The FAA also requires Amazon to provide monthly data to the agency under the EAC, including reports on the number of flights conducted, pilot duty time per flight, unusual hardware or software malfunctions, any deviations from air traffic controllers’ instructions, and any unintended loss of communication links. The agency said it includes these reporting requirements in all UAS experimental airworthiness certificates.
Alison Duquette, a spokeswoman for the FAA, told eWEEK on March 20 that the agency has so far issued permission for 48 other projects that hope to use drones or similar unmanned aircraft designs for various tasks in the United States.
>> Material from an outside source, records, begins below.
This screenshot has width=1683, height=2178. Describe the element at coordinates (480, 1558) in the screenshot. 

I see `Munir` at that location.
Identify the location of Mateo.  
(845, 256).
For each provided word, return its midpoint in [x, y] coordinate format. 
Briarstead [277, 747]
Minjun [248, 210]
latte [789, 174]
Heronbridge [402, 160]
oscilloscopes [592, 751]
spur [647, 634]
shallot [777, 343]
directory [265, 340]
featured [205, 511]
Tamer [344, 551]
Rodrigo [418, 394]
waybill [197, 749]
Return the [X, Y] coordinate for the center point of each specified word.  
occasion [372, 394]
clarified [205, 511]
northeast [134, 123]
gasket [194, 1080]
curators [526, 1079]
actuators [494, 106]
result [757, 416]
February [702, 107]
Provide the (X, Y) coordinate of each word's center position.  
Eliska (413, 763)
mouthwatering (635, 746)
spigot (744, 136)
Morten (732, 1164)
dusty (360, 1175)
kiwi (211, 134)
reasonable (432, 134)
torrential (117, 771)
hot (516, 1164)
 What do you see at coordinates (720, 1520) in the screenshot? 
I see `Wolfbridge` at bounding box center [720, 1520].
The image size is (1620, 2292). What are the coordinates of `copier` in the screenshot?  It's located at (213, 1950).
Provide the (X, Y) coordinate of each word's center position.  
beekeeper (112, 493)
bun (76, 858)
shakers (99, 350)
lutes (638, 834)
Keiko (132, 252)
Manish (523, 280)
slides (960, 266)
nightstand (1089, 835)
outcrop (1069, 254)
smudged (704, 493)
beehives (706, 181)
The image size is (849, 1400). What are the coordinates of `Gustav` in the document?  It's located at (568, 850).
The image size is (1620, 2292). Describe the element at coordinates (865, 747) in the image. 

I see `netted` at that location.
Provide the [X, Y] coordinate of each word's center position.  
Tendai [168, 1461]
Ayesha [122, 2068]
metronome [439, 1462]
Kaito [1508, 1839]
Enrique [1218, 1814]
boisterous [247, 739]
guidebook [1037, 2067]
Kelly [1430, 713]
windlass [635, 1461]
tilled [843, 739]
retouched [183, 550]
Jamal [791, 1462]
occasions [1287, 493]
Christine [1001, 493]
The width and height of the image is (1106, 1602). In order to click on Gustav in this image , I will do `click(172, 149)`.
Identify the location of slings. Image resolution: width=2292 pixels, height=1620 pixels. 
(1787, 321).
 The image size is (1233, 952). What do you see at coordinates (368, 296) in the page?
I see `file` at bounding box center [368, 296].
Other proposed projects include tasks, such as aerial power line inspections, aerial agricultural inspections and more, she said.
The FAA is currently accepting public comments through April 24 on new rules it proposed back in February that would regulate such unmanned aircraft systems, including drones that are proposed for use by Amazon. The public comment period opened on Feb. 23.
“We’re addressing small UASs first because that’s where most of the interest lies,” said Duquette. “That’s where most people want to operate.”
The 48 companies that have been granted permission for experiments by the FAA so far have received exemptions to begin their studies before the proposed new FAA rules are in place for UAS devices, she said.
So far, it is still early in the FAA’s process to propose, review and finalize rules in the controversial area of drones. Critics of drones cite concerns about privacy, potential interference with commercial and private air traffic, terrorism worries and more, while supporters argue that drones could open new avenues of commerce, logistics and potential services that have not yet even been identified.
“We don’t know when we will have the final rule out, but we are working to get it out as quickly as possible, based on the [public] comments” that are being received, said Duquette.
Back in December 2013, Amazon said it had begun working on a drone-based delivery system that it hoped to use in the next few years to deliver packages to customers’ doorsteps in 30 minutes or less, according to an earlier eWEEK report. At the time, Amazon said those future deliveries could be made using what it called a “Prime Air Octocopter,” which had four thin metal legs and eight small, horizontally spinning helicopter blades that made it look like a large robotic stink bug. The drone was about the size of a medium-size dog and grabbed and carried its package off to its destination, according to the company’s description at the time.
Amazon predicted back then that it would be ready to set its Octocopters in flight by 2015, but it is still waiting for the FAA to create and finalize the rules that could one day enable such delivery methods.
Amazon did not immediately reply to an eWEEK request for comment about the FAA permit on March 20.
Under FAA rules, a small UAS must weigh less than 55 pounds, while there are also potential provisions for an additional, more flexible framework for “micro” UAS devices that weigh less than 4.4 pounds, according to the agency.
The proposed new rules also require operators to minimize risks to other aircraft and people and property on the ground by always watching for and avoiding manned aircraft. If there is a risk of collision, the UAS operator must be the first to maneuver away, the proposed rules state.
In addition, a UAS pilot must discontinue a flight when continuing would pose a hazard to other aircraft, people or property and will not be permitted to fly over people, except those directly involved with the flight. Flights would be limited to 500 feet altitude and no faster than 100 mph under the proposals.